══ Records to use ══

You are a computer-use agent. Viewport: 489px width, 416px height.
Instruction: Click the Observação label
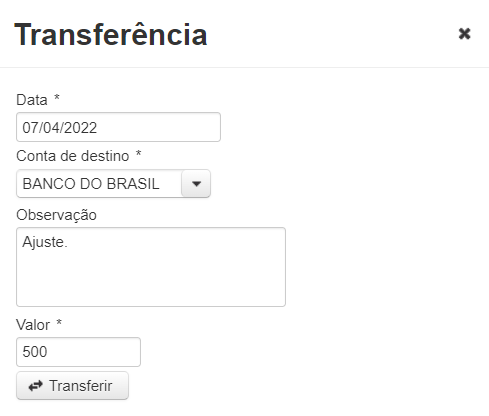pos(56,215)
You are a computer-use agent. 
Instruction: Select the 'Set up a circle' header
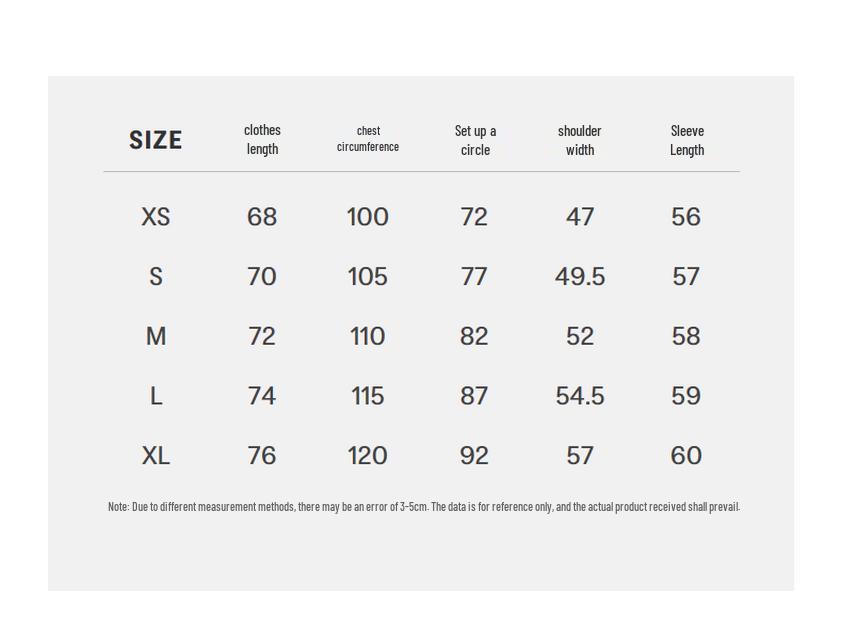pos(475,140)
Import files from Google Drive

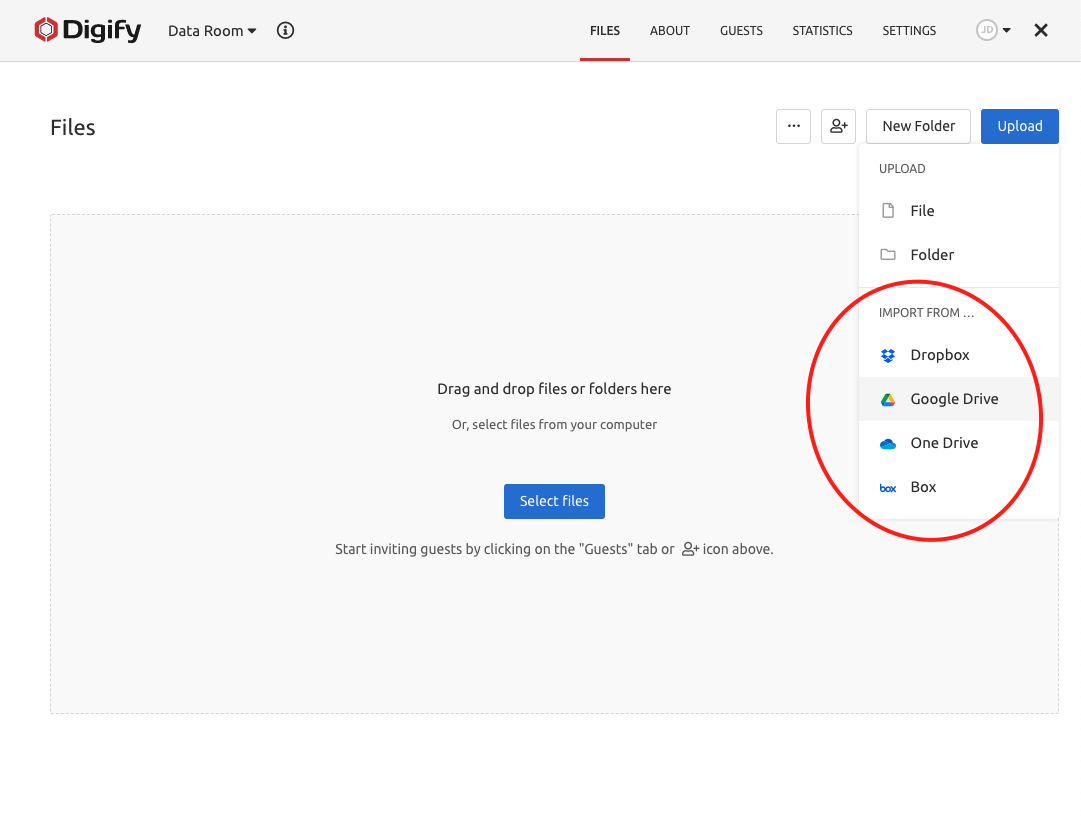[x=953, y=399]
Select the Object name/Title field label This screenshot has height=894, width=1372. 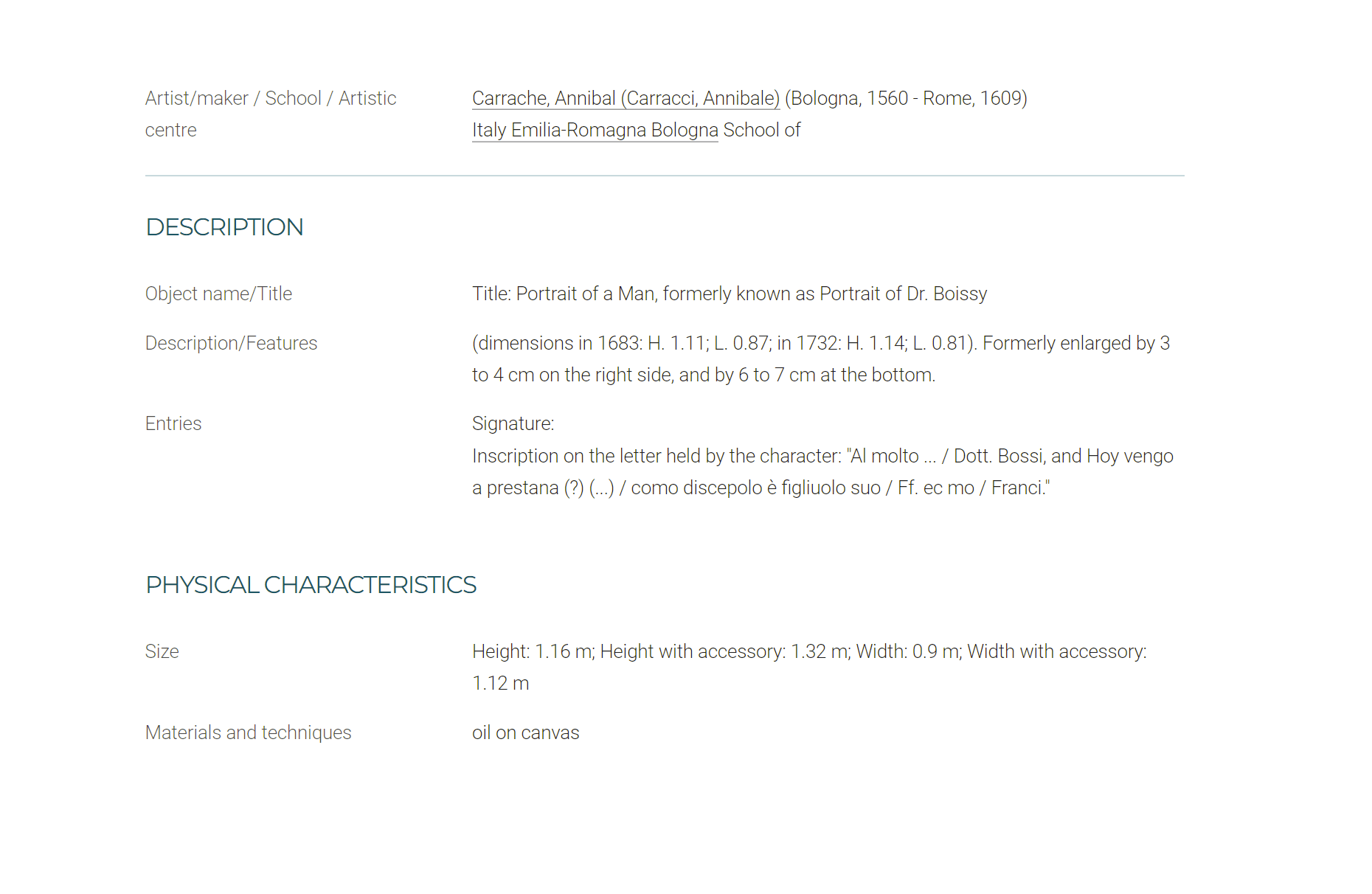tap(218, 294)
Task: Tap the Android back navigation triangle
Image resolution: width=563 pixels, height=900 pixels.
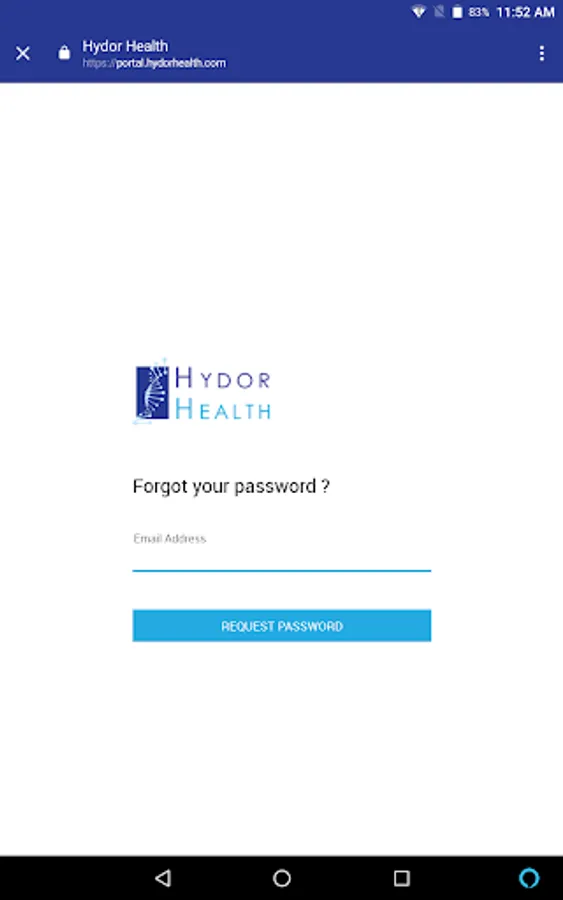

═══

■ Activity ■
Pull every line containing the word "computer" out of the listing.

■ Answer box ■
You are a computer-use agent. Viewport: 489px width, 416px height.
You are a computer-use agent. 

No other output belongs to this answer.